L’Assessore Giuseppe Petetta illustra il grande lavoro del Comune di Forlì, delle Forze dell’Ordine e di Alea per difendere il decoro urbano e combattere l’abbandono di rifiuti.
“Il Comune di Forlì è attivo su diversi fronti e si avvale dell’uso intensivo e capillare di numerosi strumenti di lotta. A partire dal ruolo strategico e puntuale delle segnalazioni dei cittadini, nel 2025, attraverso la piattaforma Rilfedeur, abbiamo trattato e risolto con il supporto di Alea ben 1078 segnalazioni di abbandoni di rifiuti urbani, ingombranti e anche tossici. A queste vanno aggiunte le 135 sanzioni elevate, sempre nel 2025, dagli agenti accertatori attivi esclusivamente sul territorio di Forlì. In questi primi due mesi del 2026, le segnalazioni transitate attraverso Rilfedeur e già licenziate positivamente sono state 154, più altri 21 verbali emessi dagli agenti accertatori, 10 segnalazioni pervenute via mail e altre 30 ricevute attraverso chat e gruppi di cittadini, condivise con Alea. Questi numeri sono la dimostrazione che il Comune di Forlì, a differenza di quanto riportato da qualche consigliere del PD, è molto attento al rispetto del decoro urbano, alla pulizia del territorio e al contrasto degli illeciti ambientali.”

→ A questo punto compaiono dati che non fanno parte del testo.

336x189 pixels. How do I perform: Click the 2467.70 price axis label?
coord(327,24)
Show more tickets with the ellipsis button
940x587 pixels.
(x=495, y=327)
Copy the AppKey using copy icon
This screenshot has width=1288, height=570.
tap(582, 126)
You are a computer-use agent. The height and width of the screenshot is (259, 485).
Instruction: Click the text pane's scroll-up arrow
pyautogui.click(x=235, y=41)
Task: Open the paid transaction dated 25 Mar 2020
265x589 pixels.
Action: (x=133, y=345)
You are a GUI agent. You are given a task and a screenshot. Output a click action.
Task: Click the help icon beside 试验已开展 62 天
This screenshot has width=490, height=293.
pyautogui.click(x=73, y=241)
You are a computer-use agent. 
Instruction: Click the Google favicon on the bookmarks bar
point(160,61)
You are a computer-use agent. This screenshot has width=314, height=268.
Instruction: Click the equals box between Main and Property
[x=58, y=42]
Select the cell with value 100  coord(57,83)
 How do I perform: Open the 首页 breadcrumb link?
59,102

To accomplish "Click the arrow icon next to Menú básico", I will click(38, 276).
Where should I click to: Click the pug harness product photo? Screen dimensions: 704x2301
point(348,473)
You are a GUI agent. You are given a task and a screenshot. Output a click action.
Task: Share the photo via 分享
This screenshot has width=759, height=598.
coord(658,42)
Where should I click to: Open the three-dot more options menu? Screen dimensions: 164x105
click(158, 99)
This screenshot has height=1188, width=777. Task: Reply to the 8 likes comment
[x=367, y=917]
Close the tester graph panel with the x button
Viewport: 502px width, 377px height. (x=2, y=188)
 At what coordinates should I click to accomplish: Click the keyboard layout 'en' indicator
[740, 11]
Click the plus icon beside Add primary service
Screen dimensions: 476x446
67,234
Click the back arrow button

“Il lavoro degli Agenti Accertatori, attivato in stretta collaborazione con il Comune di Forlì, rappresenta un presidio importante per la tutela del decoro urbano e la corretta gestione dei rifiuti – afferma Simona Buda, presidente di Alea Ambiente -. La loro presenza sul territorio serve a ricordare che i comportamenti scorretti hanno un costo collettivo, che ricade sull’intera comunità. Chi non rispetta le regole danneggia tutti. Allo stesso tempo, tuttavia, siamo convinti che i controlli da soli non bastino. Il vero obiettivo di Alea Ambiente è fare in modo che le sanzioni diventino sempre meno necessarie, investendo sulla prevenzione e sull’educazione. In questo senso il nostro impegno parte dalle scuole: formare bambini e ragazzi al rispetto per l’ambiente significa costruire una comunità più consapevole, in cui le regole vengano rispettate non per obbligo, ma per cultura condivisa”.